Pearl was going to help him prove that, and he was going to tell her how when
she met him that morning.
Allen
was waiting for her when she got there. As she later reported the conversation,
he said, “Here’s what I want you to do first. Go up to the offices of the hat
company and ask the receptionist if Miss Sadie White is working there. There
isn’t any Sadie White, of course, but while you’re talking to the receptionist
you’ll get a chance to take a good look at Olga, so you’ll know her when you
see her again. She sits just outside the door that leads into the private
office of the owner. Here’s a photograph of her,” he went on, taking one out of
his inside coat pocket, “but I want you to see her in person so you’ll be sure
to recognize her, even in a crowd—like in a subway crowd. I’m going to get you
to follow her around when she leaves this afternoon. Now, go up there, and then
meet me here afterward and tell me if you think you can recognize her good
enough to tail her wherever she goes when she leaves.”
Pearl
carried out this mission competently and rejoined Allen. She told him that she
would now know Olga anywhere and that she had memorized not only the clothes
she was wearing but also her street coat and hat, which were hanging near her
desk. “That’s great,” said Allen. “Now I’ll tell you how we’re going to work
this, and don’t forget there’s going to be a big reward in it for you when we
get those jewels back. You take most of the day off—go to the movies or
something—but don’t tell anybody about this, because there are leaks all over
in this racket and it might get back to Olga. She leaves here every afternoon
at five. You meet me at my apartment, at 204 East Seventeenth Street, at half past
three and I’ll show you exactly how we’re going to prove she’s carrying those
jewels.”
Pearl
saw a double feature, called on some of her friends who were still working at
the store, and met Allen at his apartment on the dot. There he showed her an
interesting object that he said was an X-ray camera. It looked like a shoe box
with a hole in one end and was done up in brown wrapping paper, like an
ordinary parcel. A short piece of wire with a loop on the end of it hung out of
the bottom of the box. “All you do is point this at her and pull this wire,” he
explained. “The X-ray picture will show us if she has the jewels. But don’t
snap the picture where she can see you do it. Take it when she gets off the
train in Brooklyn—that’s where she lives. You want to be right behind her when
you follow her out of the train, so you can take it at close range. You want to
be only two or three feet away from her when you snap the picture. After you
take it, meet me where we had the drinks last night and I’ll take the camera
and get the picture developed.”
Enthralled,
Pearl went back to Thirty-ninth Street, spotted Olga as she left the building,
followed her to the Times Square subway station, sat near her until the train
reached the Fifty-fifth Street station in Brooklyn, followed close behind her
as she got out, pointed the box at her, and pulled the wire. Hoping she had got
a good picture, she caught a train back to Times Square. Allen was waiting for
her in the bar-and-grill. He questioned her carefully as to just how she had
taken the picture, how close she had been to Olga when she took it, and whether
Olga had noticed anything. Pearl told him that she wasn’t more than two and
half feet from Olga when she pulled the wire, and that Olga hadn’t noticed
anything, because her back was turned and she was hurrying out of the station.

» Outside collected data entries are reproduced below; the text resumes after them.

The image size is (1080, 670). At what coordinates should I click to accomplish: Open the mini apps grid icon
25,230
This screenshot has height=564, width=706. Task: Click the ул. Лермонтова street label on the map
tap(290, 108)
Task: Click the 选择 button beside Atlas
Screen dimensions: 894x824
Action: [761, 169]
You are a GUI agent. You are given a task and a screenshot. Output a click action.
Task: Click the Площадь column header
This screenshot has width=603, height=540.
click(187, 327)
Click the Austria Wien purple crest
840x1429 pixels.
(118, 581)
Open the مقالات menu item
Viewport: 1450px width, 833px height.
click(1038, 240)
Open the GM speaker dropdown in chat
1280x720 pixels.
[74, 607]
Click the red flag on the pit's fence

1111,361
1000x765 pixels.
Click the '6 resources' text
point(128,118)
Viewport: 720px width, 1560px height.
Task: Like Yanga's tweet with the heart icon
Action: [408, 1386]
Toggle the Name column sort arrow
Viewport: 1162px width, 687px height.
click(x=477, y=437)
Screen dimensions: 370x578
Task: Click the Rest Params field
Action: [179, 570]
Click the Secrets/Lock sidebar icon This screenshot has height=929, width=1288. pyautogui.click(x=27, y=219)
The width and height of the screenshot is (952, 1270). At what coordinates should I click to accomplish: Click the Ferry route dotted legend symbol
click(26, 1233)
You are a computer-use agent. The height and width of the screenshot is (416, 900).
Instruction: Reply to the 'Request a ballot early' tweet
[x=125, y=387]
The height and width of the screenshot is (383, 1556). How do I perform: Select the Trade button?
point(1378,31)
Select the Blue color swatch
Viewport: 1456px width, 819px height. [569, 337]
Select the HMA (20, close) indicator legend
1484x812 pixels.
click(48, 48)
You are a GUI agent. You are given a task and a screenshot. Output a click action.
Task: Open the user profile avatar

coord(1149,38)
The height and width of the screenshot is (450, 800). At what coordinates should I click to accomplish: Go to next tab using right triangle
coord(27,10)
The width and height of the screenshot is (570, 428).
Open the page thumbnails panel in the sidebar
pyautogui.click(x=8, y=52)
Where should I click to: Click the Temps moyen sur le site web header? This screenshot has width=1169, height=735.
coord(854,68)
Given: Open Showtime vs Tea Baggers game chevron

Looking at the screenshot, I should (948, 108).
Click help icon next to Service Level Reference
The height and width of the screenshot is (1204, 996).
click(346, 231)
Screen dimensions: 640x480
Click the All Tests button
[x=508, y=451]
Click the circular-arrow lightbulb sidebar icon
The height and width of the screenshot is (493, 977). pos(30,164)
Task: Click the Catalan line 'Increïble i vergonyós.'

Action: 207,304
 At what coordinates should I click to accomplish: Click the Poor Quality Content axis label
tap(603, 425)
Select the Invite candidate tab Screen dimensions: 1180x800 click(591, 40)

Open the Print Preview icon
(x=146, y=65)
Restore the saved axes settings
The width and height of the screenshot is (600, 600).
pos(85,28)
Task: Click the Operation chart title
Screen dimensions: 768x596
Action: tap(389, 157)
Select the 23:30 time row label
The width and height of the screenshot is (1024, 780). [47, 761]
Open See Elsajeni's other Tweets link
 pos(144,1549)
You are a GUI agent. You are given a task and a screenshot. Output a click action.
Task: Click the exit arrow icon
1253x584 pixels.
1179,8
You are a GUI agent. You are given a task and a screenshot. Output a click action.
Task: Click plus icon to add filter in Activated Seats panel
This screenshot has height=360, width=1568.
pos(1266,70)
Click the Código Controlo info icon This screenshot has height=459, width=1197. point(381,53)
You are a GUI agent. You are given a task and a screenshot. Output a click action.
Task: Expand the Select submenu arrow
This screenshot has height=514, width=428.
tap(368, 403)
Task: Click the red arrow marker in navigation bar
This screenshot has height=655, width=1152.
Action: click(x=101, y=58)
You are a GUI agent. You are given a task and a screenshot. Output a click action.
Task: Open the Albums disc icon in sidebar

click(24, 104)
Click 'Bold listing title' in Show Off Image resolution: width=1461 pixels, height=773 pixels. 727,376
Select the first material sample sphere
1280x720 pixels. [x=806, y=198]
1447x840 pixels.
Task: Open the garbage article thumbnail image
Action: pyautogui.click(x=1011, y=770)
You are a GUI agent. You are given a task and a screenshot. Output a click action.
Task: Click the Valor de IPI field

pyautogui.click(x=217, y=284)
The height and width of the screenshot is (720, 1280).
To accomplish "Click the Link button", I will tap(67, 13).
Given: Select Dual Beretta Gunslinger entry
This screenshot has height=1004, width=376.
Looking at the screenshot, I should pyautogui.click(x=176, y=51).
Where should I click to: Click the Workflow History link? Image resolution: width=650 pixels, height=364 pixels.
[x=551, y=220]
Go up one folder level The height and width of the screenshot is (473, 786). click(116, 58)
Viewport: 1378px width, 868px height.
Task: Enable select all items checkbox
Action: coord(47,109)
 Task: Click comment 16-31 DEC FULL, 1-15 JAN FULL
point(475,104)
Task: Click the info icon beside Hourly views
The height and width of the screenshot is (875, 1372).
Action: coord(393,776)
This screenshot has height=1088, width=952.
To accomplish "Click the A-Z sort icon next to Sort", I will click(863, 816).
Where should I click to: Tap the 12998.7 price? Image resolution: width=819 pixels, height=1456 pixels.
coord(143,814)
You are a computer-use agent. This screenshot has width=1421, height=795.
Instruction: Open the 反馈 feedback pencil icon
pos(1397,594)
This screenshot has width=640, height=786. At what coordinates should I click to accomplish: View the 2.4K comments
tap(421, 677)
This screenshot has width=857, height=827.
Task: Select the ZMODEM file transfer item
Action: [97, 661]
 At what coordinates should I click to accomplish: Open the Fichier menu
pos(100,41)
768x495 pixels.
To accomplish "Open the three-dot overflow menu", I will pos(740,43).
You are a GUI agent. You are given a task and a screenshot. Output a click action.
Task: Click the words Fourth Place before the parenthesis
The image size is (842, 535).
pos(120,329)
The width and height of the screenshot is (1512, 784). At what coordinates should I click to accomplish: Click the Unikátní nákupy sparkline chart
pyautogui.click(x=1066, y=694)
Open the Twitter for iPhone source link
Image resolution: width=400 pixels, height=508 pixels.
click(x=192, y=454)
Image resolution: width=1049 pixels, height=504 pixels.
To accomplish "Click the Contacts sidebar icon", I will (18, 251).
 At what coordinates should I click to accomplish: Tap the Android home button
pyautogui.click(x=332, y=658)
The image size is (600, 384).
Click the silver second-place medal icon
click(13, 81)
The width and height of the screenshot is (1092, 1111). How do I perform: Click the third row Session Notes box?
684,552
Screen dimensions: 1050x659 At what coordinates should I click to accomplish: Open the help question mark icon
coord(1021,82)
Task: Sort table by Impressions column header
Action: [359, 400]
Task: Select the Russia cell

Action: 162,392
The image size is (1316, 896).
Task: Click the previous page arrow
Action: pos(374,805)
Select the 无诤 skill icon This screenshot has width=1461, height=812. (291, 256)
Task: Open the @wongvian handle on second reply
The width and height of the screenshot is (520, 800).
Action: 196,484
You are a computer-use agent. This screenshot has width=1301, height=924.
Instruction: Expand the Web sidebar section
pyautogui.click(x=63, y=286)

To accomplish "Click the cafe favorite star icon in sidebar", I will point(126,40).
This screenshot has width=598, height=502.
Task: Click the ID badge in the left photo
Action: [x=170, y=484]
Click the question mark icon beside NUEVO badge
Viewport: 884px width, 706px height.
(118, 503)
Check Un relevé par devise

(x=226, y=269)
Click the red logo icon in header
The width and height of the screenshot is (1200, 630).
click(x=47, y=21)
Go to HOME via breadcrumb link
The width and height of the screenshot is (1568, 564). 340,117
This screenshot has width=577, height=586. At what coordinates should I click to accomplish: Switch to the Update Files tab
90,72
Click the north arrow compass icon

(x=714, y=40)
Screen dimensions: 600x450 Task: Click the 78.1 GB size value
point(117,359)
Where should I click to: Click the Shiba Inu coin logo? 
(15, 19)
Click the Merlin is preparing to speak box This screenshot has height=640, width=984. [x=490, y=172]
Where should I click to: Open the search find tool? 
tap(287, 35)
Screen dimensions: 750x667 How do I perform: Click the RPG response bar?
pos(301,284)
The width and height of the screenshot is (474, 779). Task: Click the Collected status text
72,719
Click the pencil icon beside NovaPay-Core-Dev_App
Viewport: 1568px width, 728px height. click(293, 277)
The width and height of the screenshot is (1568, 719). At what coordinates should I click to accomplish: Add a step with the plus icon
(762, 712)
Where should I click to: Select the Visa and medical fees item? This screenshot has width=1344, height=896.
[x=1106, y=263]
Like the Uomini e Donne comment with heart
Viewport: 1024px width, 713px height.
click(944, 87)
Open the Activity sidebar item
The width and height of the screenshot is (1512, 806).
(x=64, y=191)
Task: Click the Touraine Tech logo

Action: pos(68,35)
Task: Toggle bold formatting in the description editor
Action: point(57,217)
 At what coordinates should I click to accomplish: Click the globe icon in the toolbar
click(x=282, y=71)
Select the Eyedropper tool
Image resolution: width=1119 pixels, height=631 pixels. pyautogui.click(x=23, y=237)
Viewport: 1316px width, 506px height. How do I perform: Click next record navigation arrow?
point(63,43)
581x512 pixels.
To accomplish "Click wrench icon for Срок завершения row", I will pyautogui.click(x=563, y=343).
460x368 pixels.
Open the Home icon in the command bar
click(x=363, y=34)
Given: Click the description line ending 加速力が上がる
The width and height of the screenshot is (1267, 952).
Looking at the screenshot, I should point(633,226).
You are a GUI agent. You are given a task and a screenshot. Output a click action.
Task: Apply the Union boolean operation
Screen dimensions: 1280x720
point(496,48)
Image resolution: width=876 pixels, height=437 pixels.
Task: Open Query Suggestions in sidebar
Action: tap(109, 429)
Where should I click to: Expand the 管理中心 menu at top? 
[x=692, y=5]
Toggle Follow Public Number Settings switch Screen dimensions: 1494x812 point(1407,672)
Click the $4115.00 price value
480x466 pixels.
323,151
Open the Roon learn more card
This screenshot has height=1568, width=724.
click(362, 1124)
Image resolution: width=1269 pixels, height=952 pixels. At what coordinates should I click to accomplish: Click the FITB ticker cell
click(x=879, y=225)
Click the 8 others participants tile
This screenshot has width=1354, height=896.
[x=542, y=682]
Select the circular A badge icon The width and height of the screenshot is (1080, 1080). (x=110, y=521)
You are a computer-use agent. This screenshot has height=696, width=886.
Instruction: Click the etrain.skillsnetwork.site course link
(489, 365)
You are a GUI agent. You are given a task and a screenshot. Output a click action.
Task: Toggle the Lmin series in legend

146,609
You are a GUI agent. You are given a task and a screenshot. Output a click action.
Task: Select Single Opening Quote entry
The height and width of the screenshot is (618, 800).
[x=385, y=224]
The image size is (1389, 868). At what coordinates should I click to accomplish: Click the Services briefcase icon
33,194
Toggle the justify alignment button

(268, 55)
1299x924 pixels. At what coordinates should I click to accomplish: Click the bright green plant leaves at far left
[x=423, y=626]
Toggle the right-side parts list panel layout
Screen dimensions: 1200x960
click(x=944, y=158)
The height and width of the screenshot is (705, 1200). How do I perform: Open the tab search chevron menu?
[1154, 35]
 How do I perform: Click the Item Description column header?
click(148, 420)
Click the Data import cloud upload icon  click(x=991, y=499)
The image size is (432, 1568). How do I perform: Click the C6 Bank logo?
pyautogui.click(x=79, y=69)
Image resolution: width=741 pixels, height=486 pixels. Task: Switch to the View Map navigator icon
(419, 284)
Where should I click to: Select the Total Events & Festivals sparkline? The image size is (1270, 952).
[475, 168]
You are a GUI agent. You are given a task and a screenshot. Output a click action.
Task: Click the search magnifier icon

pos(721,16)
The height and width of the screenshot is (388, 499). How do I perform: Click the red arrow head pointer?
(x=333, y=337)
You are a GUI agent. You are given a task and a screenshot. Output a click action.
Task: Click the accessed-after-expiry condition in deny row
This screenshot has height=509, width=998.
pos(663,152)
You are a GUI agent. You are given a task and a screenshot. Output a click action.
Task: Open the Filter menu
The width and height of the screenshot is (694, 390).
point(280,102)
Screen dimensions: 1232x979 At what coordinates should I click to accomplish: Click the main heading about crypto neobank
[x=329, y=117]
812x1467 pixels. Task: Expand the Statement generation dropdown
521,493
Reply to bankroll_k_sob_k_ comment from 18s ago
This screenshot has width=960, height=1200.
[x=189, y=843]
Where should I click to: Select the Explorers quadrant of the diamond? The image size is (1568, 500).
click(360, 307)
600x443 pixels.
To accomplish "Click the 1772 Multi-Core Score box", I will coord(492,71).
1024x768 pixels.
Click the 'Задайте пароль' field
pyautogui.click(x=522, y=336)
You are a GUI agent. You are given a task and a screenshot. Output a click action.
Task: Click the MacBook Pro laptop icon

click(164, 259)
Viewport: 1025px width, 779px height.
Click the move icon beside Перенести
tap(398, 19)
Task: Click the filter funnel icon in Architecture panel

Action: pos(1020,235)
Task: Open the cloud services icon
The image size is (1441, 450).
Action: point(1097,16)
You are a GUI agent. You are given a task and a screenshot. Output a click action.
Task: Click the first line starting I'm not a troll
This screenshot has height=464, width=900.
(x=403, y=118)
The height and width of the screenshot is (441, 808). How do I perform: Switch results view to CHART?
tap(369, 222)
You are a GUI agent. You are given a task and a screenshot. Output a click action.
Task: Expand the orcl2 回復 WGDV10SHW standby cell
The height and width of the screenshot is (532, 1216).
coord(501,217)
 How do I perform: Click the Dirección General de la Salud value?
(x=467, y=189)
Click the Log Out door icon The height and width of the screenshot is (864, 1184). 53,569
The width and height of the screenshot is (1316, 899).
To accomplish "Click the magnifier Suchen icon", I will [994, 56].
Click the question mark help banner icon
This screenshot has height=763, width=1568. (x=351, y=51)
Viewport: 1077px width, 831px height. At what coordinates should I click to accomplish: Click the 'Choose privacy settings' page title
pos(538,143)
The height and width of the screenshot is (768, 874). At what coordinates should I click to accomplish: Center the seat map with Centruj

Allen said he would get the picture developed that night, and if she would come
to his apartment in the morning, he would tell her how it had turned out. When
Pearl saw him the next morning, he said the picture hadn’t turned out well at
all. “I think the camera is the trouble,” he said. “I’ll have to get a better
one, and it may take a couple of days. You call me here in three days and I’ll
let you know how things stand.”
When
Pearl telephoned Allen, he told her that he had the new camera and that he
wanted her to meet him in an Automat near Union Square at eight o’clock the
next morning—the morning of December 31st. Pearl was punctual. She found that
the new camera was bigger and heavier than the other one and that it had the
same sort of looped wire hanging out of the bottom. It was wrapped like a gift,
in paper with “Merry Christmas,” in red, and “Happy New Year,” in green,
printed over and over. Allen said he wanted her to ride over to Olga’s station
in Brooklyn and pick her up when she got on the train to go to work. Then she
was to sit near her in the subway and, when she got out of the train at Times
Square, take the picture exactly as she had taken the one with the other
camera. “Remember to aim it low, at her waist,” he said. “That’s probably where
she’s carrying the jewels—pinned inside her dress at her waist.”
Pearl
did as she was told; when the train reached Times Square, she followed Olga
through the door, pointed the parcel at her, and pulled the wire. There was a
roaring explosion and the parcel nearly jumped out of her hands. Olga screamed
and fell on her back, holding her left leg, which seemed to have been nearly
blown off. A subway guard rushed up, asking “What happened? What happened?,”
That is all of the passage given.